Collected data

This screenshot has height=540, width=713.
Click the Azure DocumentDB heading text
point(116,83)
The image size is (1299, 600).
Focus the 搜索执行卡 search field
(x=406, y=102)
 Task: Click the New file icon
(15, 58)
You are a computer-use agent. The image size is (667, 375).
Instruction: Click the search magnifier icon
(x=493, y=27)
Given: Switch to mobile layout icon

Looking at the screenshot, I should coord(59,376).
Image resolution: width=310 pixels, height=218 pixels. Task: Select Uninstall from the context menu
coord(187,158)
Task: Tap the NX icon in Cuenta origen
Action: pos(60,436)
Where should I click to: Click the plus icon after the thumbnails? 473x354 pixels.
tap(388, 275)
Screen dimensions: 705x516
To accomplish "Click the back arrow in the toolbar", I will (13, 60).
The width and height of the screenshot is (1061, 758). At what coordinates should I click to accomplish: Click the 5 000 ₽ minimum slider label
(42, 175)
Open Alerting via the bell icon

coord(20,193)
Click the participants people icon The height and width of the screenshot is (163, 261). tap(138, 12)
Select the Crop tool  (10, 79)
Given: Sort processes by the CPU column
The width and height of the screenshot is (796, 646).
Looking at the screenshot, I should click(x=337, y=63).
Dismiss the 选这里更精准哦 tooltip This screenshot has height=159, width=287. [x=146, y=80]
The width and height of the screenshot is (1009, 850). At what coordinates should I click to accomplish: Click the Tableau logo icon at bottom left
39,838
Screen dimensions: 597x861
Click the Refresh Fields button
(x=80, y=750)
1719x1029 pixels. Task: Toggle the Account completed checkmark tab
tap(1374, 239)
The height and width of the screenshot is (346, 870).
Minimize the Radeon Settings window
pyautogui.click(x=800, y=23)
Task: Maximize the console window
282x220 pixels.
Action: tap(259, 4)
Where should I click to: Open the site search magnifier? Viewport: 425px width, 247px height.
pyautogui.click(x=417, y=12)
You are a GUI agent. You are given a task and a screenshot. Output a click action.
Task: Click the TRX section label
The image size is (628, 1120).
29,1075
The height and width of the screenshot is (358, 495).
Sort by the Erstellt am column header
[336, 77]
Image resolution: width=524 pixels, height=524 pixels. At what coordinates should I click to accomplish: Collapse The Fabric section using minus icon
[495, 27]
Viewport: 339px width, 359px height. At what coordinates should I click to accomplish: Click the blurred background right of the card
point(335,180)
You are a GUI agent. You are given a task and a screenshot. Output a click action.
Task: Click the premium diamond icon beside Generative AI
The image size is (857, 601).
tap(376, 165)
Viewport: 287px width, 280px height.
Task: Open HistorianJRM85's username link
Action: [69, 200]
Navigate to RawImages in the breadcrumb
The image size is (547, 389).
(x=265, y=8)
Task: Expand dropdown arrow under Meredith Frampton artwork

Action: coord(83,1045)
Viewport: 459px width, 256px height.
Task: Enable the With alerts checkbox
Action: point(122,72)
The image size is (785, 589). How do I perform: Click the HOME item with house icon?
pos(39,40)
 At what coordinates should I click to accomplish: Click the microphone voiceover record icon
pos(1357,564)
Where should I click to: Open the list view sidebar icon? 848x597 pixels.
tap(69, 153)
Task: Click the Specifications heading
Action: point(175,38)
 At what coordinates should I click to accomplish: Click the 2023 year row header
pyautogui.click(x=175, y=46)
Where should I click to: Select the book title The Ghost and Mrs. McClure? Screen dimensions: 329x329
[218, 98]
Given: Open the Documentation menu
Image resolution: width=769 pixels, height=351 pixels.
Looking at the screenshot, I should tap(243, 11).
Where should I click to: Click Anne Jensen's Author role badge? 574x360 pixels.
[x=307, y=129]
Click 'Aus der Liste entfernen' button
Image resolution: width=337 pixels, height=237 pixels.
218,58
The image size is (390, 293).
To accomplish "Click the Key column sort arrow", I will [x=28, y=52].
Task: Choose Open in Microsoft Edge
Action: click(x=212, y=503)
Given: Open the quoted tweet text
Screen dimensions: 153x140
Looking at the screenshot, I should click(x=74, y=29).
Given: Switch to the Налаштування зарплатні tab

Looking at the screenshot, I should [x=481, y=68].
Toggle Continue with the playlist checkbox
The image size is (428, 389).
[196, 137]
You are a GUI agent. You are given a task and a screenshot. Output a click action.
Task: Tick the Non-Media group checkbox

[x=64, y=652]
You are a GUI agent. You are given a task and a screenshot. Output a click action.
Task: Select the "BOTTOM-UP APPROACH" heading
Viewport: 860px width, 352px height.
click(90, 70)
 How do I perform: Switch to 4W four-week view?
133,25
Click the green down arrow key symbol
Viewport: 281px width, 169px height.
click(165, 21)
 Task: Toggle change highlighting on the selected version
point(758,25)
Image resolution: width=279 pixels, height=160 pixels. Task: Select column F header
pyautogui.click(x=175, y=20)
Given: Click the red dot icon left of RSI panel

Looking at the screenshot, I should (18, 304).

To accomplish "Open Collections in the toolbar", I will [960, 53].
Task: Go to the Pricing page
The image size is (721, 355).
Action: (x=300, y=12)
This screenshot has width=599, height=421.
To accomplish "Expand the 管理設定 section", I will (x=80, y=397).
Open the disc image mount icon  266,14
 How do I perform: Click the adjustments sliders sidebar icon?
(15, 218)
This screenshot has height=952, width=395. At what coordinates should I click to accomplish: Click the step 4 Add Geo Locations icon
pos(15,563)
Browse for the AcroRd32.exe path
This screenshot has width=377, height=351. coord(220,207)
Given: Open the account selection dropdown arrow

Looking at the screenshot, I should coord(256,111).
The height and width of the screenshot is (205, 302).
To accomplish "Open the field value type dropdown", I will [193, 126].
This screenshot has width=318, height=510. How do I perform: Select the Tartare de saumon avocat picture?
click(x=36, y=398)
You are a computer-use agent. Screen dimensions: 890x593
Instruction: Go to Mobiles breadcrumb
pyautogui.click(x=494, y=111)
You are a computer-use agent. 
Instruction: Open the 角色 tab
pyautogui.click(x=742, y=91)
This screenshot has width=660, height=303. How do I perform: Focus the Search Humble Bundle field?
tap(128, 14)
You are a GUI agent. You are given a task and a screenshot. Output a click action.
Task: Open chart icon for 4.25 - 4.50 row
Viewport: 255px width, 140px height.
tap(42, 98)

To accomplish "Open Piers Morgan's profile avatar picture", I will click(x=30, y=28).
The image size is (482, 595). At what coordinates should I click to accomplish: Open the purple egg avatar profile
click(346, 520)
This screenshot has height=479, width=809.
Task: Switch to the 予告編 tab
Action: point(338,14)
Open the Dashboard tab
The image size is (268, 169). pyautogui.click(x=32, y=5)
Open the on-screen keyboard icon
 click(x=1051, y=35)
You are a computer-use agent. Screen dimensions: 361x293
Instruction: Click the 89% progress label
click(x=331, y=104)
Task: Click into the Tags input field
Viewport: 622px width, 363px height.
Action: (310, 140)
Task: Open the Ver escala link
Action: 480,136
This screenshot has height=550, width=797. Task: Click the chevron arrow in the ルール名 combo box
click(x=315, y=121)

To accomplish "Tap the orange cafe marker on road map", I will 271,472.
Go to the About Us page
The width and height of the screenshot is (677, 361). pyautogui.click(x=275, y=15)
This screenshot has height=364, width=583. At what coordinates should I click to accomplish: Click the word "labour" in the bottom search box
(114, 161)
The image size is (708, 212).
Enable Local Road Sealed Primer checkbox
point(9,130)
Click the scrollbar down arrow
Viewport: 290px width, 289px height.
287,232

**ACTIVITY:** Extract each record, keeping it identical to the original.

**SOLUTION FOR THIS PROBLEM:**
This screenshot has height=540, width=713.
Click the Azure DocumentDB heading text
point(116,83)
The image size is (1299, 600).
Focus the 搜索执行卡 search field
(x=406, y=102)
 Task: Click the New file icon
(15, 58)
You are a computer-use agent. The image size is (667, 375).
Instruction: Click the search magnifier icon
(x=493, y=27)
Given: Switch to mobile layout icon

Looking at the screenshot, I should coord(59,376).
Image resolution: width=310 pixels, height=218 pixels. Task: Select Uninstall from the context menu
coord(187,158)
Task: Tap the NX icon in Cuenta origen
Action: pos(60,436)
Where should I click to: Click the plus icon after the thumbnails? 473x354 pixels.
tap(388, 275)
Screen dimensions: 705x516
To accomplish "Click the back arrow in the toolbar", I will (13, 60).
The width and height of the screenshot is (1061, 758). At what coordinates should I click to accomplish: Click the 5 000 ₽ minimum slider label
(42, 175)
Open Alerting via the bell icon

coord(20,193)
Click the participants people icon The height and width of the screenshot is (163, 261). tap(138, 12)
Select the Crop tool  (10, 79)
Given: Sort processes by the CPU column
The width and height of the screenshot is (796, 646).
Looking at the screenshot, I should click(x=337, y=63).
Dismiss the 选这里更精准哦 tooltip This screenshot has height=159, width=287. [x=146, y=80]
The width and height of the screenshot is (1009, 850). At what coordinates should I click to accomplish: Click the Tableau logo icon at bottom left
39,838
Screen dimensions: 597x861
Click the Refresh Fields button
(x=80, y=750)
1719x1029 pixels. Task: Toggle the Account completed checkmark tab
tap(1374, 239)
The height and width of the screenshot is (346, 870).
Minimize the Radeon Settings window
pyautogui.click(x=800, y=23)
Task: Maximize the console window
282x220 pixels.
Action: tap(259, 4)
Where should I click to: Open the site search magnifier? Viewport: 425px width, 247px height.
pyautogui.click(x=417, y=12)
You are a GUI agent. You are given a task and a screenshot. Output a click action.
Task: Click the TRX section label
The image size is (628, 1120).
29,1075
The height and width of the screenshot is (358, 495).
Sort by the Erstellt am column header
[336, 77]
Image resolution: width=524 pixels, height=524 pixels. At what coordinates should I click to accomplish: Collapse The Fabric section using minus icon
[495, 27]
Viewport: 339px width, 359px height. At what coordinates should I click to accomplish: Click the blurred background right of the card
point(335,180)
You are a GUI agent. You are given a task and a screenshot. Output a click action.
Task: Click the premium diamond icon beside Generative AI
The image size is (857, 601).
tap(376, 165)
Viewport: 287px width, 280px height.
Task: Open HistorianJRM85's username link
Action: [69, 200]
Navigate to RawImages in the breadcrumb
The image size is (547, 389).
(x=265, y=8)
Task: Expand dropdown arrow under Meredith Frampton artwork

Action: coord(83,1045)
Viewport: 459px width, 256px height.
Task: Enable the With alerts checkbox
Action: point(122,72)
The image size is (785, 589). How do I perform: Click the HOME item with house icon?
pos(39,40)
 At what coordinates should I click to accomplish: Click the microphone voiceover record icon
pos(1357,564)
Where should I click to: Open the list view sidebar icon? 848x597 pixels.
tap(69, 153)
Task: Click the Specifications heading
Action: point(175,38)
 At what coordinates should I click to accomplish: Click the 2023 year row header
pyautogui.click(x=175, y=46)
Where should I click to: Select the book title The Ghost and Mrs. McClure? Screen dimensions: 329x329
[218, 98]
Given: Open the Documentation menu
Image resolution: width=769 pixels, height=351 pixels.
Looking at the screenshot, I should tap(243, 11).
Where should I click to: Click Anne Jensen's Author role badge? 574x360 pixels.
[x=307, y=129]
Click 'Aus der Liste entfernen' button
Image resolution: width=337 pixels, height=237 pixels.
218,58
The image size is (390, 293).
To accomplish "Click the Key column sort arrow", I will [x=28, y=52].
Task: Choose Open in Microsoft Edge
Action: click(x=212, y=503)
Given: Open the quoted tweet text
Screen dimensions: 153x140
Looking at the screenshot, I should click(x=74, y=29).
Given: Switch to the Налаштування зарплатні tab

Looking at the screenshot, I should [x=481, y=68].
Toggle Continue with the playlist checkbox
The image size is (428, 389).
[196, 137]
You are a GUI agent. You are given a task and a screenshot. Output a click action.
Task: Tick the Non-Media group checkbox

[x=64, y=652]
You are a GUI agent. You are given a task and a screenshot. Output a click action.
Task: Select the "BOTTOM-UP APPROACH" heading
Viewport: 860px width, 352px height.
click(90, 70)
 How do I perform: Switch to 4W four-week view?
133,25
Click the green down arrow key symbol
Viewport: 281px width, 169px height.
click(165, 21)
 Task: Toggle change highlighting on the selected version
point(758,25)
Image resolution: width=279 pixels, height=160 pixels. Task: Select column F header
pyautogui.click(x=175, y=20)
Given: Click the red dot icon left of RSI panel

Looking at the screenshot, I should (18, 304).

To accomplish "Open Collections in the toolbar", I will [960, 53].
Task: Go to the Pricing page
The image size is (721, 355).
Action: (x=300, y=12)
This screenshot has width=599, height=421.
To accomplish "Expand the 管理設定 section", I will (x=80, y=397).
Open the disc image mount icon  266,14
 How do I perform: Click the adjustments sliders sidebar icon?
(15, 218)
This screenshot has height=952, width=395. At what coordinates should I click to accomplish: Click the step 4 Add Geo Locations icon
pos(15,563)
Browse for the AcroRd32.exe path
This screenshot has width=377, height=351. coord(220,207)
Given: Open the account selection dropdown arrow

Looking at the screenshot, I should coord(256,111).
The height and width of the screenshot is (205, 302).
To accomplish "Open the field value type dropdown", I will [193, 126].
This screenshot has width=318, height=510. How do I perform: Select the Tartare de saumon avocat picture?
click(x=36, y=398)
You are a computer-use agent. Screen dimensions: 890x593
Instruction: Go to Mobiles breadcrumb
pyautogui.click(x=494, y=111)
You are a computer-use agent. 
Instruction: Open the 角色 tab
pyautogui.click(x=742, y=91)
This screenshot has width=660, height=303. How do I perform: Focus the Search Humble Bundle field?
tap(128, 14)
You are a GUI agent. You are given a task and a screenshot. Output a click action.
Task: Open chart icon for 4.25 - 4.50 row
Viewport: 255px width, 140px height.
tap(42, 98)

To accomplish "Open Piers Morgan's profile avatar picture", I will click(x=30, y=28).
The image size is (482, 595). At what coordinates should I click to accomplish: Open the purple egg avatar profile
click(346, 520)
This screenshot has height=479, width=809.
Task: Switch to the 予告編 tab
Action: point(338,14)
Open the Dashboard tab
The image size is (268, 169). pyautogui.click(x=32, y=5)
Open the on-screen keyboard icon
 click(x=1051, y=35)
You are a computer-use agent. Screen dimensions: 361x293
Instruction: Click the 89% progress label
click(x=331, y=104)
Task: Click into the Tags input field
Viewport: 622px width, 363px height.
Action: (310, 140)
Task: Open the Ver escala link
Action: 480,136
This screenshot has height=550, width=797. Task: Click the chevron arrow in the ルール名 combo box
click(x=315, y=121)

To accomplish "Tap the orange cafe marker on road map", I will 271,472.
Go to the About Us page
The width and height of the screenshot is (677, 361). pyautogui.click(x=275, y=15)
This screenshot has height=364, width=583. At what coordinates should I click to accomplish: Click the word "labour" in the bottom search box
(114, 161)
The image size is (708, 212).
Enable Local Road Sealed Primer checkbox
point(9,130)
Click the scrollbar down arrow
Viewport: 290px width, 289px height.
287,232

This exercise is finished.